Provider Orders
Patient: Sean Richards
Age: 45 years
Admitting Diagnosis: Cirrhosis with bleeding esophageal varices secondary to portal hypertension
Attending Provider: Dr. Livia Green, MD (Hepatology)
Admission Orders
Admit to Step-Down Unit; anticipate ICU transfer if hemodynamic instability persists.
Condition: Guarded.
Allergies: None known (NKDA/NKFA).
Diet: NPO until after endoscopy.
Activity: Bedrest with bathroom privileges only.
Vital Signs: Every 15 minutes × 4, then every hour × 4, then every 4 hours if stable.
Neuro Checks: Every 2 hours for changes in mental status.
Weights: Daily.
I&O: Strict intake and output; record urine output hourly.
Intravenous Therapy
0.9% Normal Saline continuous IV infusion @ 100 mL/hr.
Maintain two large-bore (18 gauge) IV sites for fluid and blood administration.
If systolic BP <90 mmHg or HR >120 bpm, notify provider and bolus NS 500 mL IV over 30 minutes, may repeat ×1 if no improvement.
Continuous Infusions:
Octreotide 50 mcg in 250 mL D5W; infuse at 10 mL/hr IV continuous.
Pantoprazole 40 mg IV every morning (QAM).
Scheduled Medications:
Propranolol 20 mg PO daily
Furosemide 40 mg IV twice daily (BID).
Multivitamin 1 tablet PO daily (when oral intake resumes).
PRN Medications:
Lactulose 20 g PO every 4 hours PRN for ammonia >50 µmol/L.
Ondansetron 4 mg IV every 4 hours PRN for nausea/vomiting.
Morphine Sulfate 4 mg IV every 4 hours PRN for pain ≥6/10.
Acetaminophen 500 mg PO every 6 hours PRN for temperature >101°F
Type and crossmatch for 6 units PRBCs and 2 units Fresh Frozen Plasma (FFP).
Transfuse PRBCs × 4 units if Hgb <8 g/dL
Transfuse FFP × 2 units following the 4th unit of PRBCs.
Use blood warmer for all transfusions.
Monitor for transfusion reactions
Stat Labs (on admission):
CBC with differential
CMP
PT/INR
Ammonia level
Type and crossmatch
Lipase
Serum lactate
ABG if O₂ sat <92%
Repeat Labs:
CBC, CMP, PT/INR, and ammonia every 6 hours × 24 hours, then daily.
Hgb/Hct 1 hour post-transfusion.
Notify provider if Hgb <8.0 g/dL, INR >2.0, or ammonia >80 µmol/L.
Diagnostics:
Abdominal ultrasound (rule out ascites, splenomegaly, obstruction).
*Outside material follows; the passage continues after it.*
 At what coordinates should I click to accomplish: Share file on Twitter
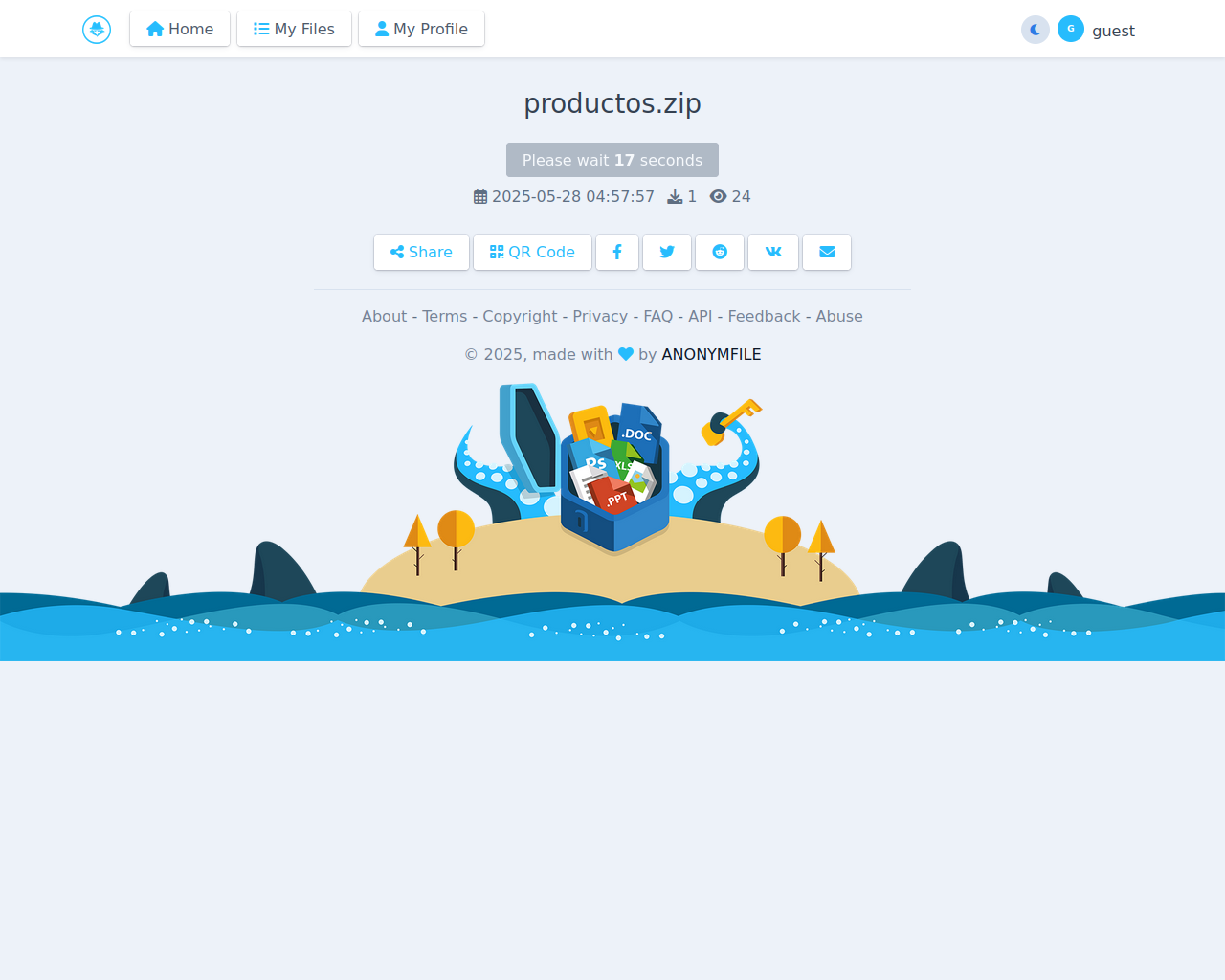[x=667, y=253]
EKG (evaluate tachycardia).
Endoscopy scheduled for variceal ligation vs. sclerotherapy as soon as hemodynamically stable.
Gastroenterology
Nutrition Services
Social Work
Chemical Dependency Counselor
Educate patient on the importance of alcohol cessation, medication adherence, and dietary restrictions (low sodium, high protein, small frequent meals).
Review need for ongoing hepatitis C management.
Reinforce follow-up with hepatology clinic within 1 week of discharge.